Transfer REDCap data to a database and use in R without exceeding available memory. Compatible with all databases but specifically optimized for DuckDB—a fast and portable SQL engine with first-class integration in R/Posit products.
Motivation
R objects live entirely in memory, causing three problems if not using a specialized framework:
- You must load full datasets even if you only need a subset
- Unused objects still consume memory
- Large datasets can easily exceed available memory
redquack’s solution to this problem is to:
- Request all of the REDCap record IDs to sequence in chunks
- Process each chunk of the REDCap data in one R object at a time
- Remove each object from memory after it has been transferred to the database
Features
- Auto-resume from incomplete transfers
- Auto-retry for API request failures
- Auto-convert data types for DuckDB
- Timestamped operation logs
- Status messages and progress bar
- Sound notifications (🔊 🦆)
Installation
From CRAN:
# install.packages("pak")
pak::pak("redquack")
Development version:
pak::pak("dylanpieper/redquack")
These packages are used in the examples and are not imported by redquack:
Setup API Token
Your REDCap API token allows R to interface with REDCap and should be stored securely. I recommend using the keyring package to store your API token. For example:
keyring::key_set("redcap_token")
Basic Usage
Data from REDCap is transferred to a database via a DBI connection in chunks of record IDs:
library(redquack)
duckdb <- DBI::dbConnect(duckdb::duckdb(), "redcap.duckdb")
result <- redcap_to_db(
conn = duckdb,
redcap_uri = "https://redcap.example.org/api/",
token = keyring::key_get("redcap_token"),
record_id_name = "record_id",
chunk_size = 1000
# Increase chunk size for memory-efficient systems (faster)

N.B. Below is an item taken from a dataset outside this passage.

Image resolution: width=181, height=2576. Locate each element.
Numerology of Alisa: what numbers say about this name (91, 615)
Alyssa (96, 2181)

# Decrease chunk size for memory-constrained systems (slower)
)
The function returns a list with class redcap_transfer_result
:
-
success
: Logical if the transfer was completed with no failed processing -
error_chunks
: Vector of chunk numbers that failed processing -
time_s
: Numeric value for total seconds to transfer and optimize data
Database Structure
The database created by redcap_to_db()
contains two tables:
-
data
: Contains all exported REDCap records with optimized column typesdata <- DBI::dbGetQuery(duckdb, "SELECT * FROM data LIMIT 1000")
-
log
: Contains timestamped logs of the transfer process for troubleshootinglog <- DBI::dbGetQuery(duckdb, "SELECT * FROM log")
Data Types
Data is imported as VARCHAR/TEXT for consistent handling across chunks.
For DuckDB, data types are automatically optimized after transfer to improve query performance:
- INTEGER: Columns with only whole numbers
- DOUBLE: Columns with decimal numbers
- DATE: Columns with valid dates
- TIMESTAMP: Columns with valid timestamps
- VARCHAR/TEXT: All other columns remain as strings
In DuckDB, you can query the data to inspect the data types:
DBI::dbGetQuery(duckdb, "PRAGMA table_info(data)")

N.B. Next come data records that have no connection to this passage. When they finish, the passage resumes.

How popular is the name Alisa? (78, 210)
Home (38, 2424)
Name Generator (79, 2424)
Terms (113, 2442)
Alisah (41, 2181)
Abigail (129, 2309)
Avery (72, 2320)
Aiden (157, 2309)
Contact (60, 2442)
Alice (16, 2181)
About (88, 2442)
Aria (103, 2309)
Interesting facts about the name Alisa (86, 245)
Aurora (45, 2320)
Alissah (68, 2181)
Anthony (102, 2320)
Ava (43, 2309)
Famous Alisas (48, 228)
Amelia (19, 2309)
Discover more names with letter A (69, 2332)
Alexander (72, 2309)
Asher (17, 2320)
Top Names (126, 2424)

You can also automatically convert data types in R using readr:
readr::type_convert(data)
To optimize query performance with other databases, you must alter the data table manually.
Data Manipulation
Query and collect the data with dplyr:
library(dplyr)
demographics <- tbl(duckdb, "data") |>
filter(is.na(redcap_repeat_instrument)) |>
select(record_id, age, race, sex, gender) |>
collect()
If you collect()
your data into memory in the last step, it can make a slow process nearly instantaneous. The following example data is 2,825,092 rows x 397 columns:
system.time(
records <- duckdb |>
tbl("data") |>
collect() |>
group_by(redcap_repeat_instrument) |>
summarize(count = n()) |>
arrange(desc(count))
)
#> user system elapsed
#> 5.048 5.006 6.077
system.time(
records <- duckdb |>
tbl("data") |>
group_by(redcap_repeat_instrument) |>
summarize(count = n()) |>
arrange(desc(count)) |>
collect()
)
#> user system elapsed
#> 0.040 0.015 0.040
You can also write a Parquet file directly from DuckDB and use arrow. A Parquet file will be about 5 times smaller than a DuckDB file:
DBI::dbExecute(duckdb, "COPY (SELECT * FROM data) TO 'redcap.parquet' (FORMAT PARQUET)")

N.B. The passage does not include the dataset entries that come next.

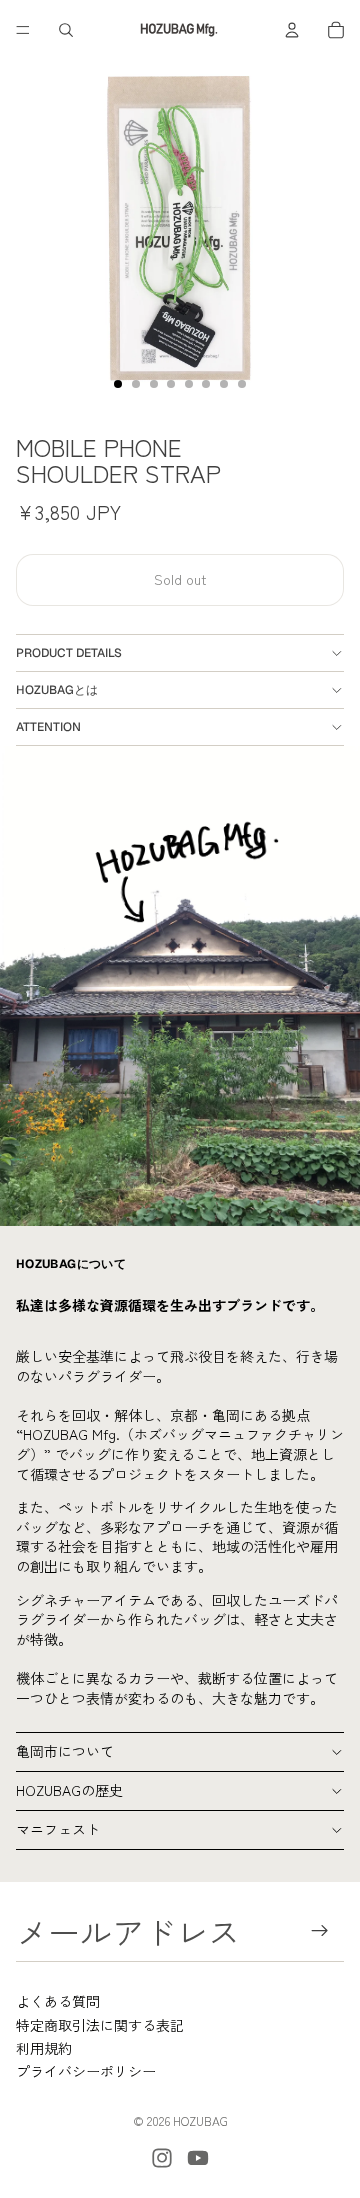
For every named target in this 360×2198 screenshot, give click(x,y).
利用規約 (44, 2048)
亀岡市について (65, 1751)
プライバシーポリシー (86, 2071)
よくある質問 (58, 2001)
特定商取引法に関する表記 (100, 2025)
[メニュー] (23, 30)
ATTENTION (48, 727)
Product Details (69, 653)
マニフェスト (58, 1829)
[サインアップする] (320, 1930)
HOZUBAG (200, 2120)
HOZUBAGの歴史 (69, 1790)
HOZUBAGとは (57, 690)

Remember to close the connection when finished:
DBI::dbDisconnect(duckdb)
Collaboration Opportunities
While this package is only optimized for DuckDB, I invite collaborators to help optimize it for other databases. The pathway I suggest right now is to target your edits in R/optimize_data_types.R
. Feel free to submit a PR and share any other ideas you may have.
Other REDCap Interfaces
REDCapR (R package)
REDCapTidieR (R package)
tidyREDCap (R package)
redcapAPI (R package; includes a package comparison table)
REDCapSync (R package; in development)
PyCap (python module)